From Wall Street Journal reporter Julia Angwin. For the entire article go here.
If you search for my kids online, you'll
find barely a trace of them. Not only do I not post any information or
photos of them, I have also taught them to erase their own digital
footprints.
My children, whom I will
call Woody and Harriet, are 6 and 9. They use fake names online—always.
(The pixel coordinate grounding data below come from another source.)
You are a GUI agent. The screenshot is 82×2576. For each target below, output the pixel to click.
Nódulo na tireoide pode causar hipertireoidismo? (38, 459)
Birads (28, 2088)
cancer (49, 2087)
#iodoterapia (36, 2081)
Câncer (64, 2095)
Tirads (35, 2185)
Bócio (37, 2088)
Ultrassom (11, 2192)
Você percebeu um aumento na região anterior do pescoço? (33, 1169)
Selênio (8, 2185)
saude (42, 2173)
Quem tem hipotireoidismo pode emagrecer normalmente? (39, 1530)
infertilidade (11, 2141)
They use software to block online tracking, and instead of Googling
homework assignments, they use a search engine that doesn't store any
data about their queries. They have stickers that cover their computer
cameras. Harriet, my older child, uses an encryption program to scramble
her calls and texts to my cellphone, using passwords that are 20
characters long.
and:
We began by using a password methodology known as Diceware, which
produces passwords that are easy to remember but hard for hackers to
crack. Diceware is deceptively simple: You roll a six-sided die five
times and use the results to pick five random words from the Diceware
word list, which contains 7,776 short English words. The resulting
passwords look something like this: "alger klm curry blond puck.
and:
Harriet also got interested in a program
called Ghostery that I use to block online tracking. She particularly
liked Ghostery's logo—a cute little blue ghost that sits at the top
right corner of her Web browser. So I installed Ghostery on her own
computer, an old netbook that we got free when setting up our high-speed
Internet connection. She began to view Ghostery as a videogame, with
the goal being to find websites with the most trackers. "Mommy, I found
one with 41 trackers!" she crowed, running into my room toting her
computer.
Harriet even started to like
DuckDuckGo, a privacy-protecting search engine whose logo is a cheerful
duck in a bow tie. I set it up as her default search engine, and she
happily showed the duck off to her friends.
To keep outside snoops away from the family iPad, we found an app from
Brian Kennish,
a former Google engineer who quit to build privacy-protecting software. His powerful Disconnect Kids app
captured all the traffic leaving our iPad and blocked any contact with a
list of known mobile tracking companies.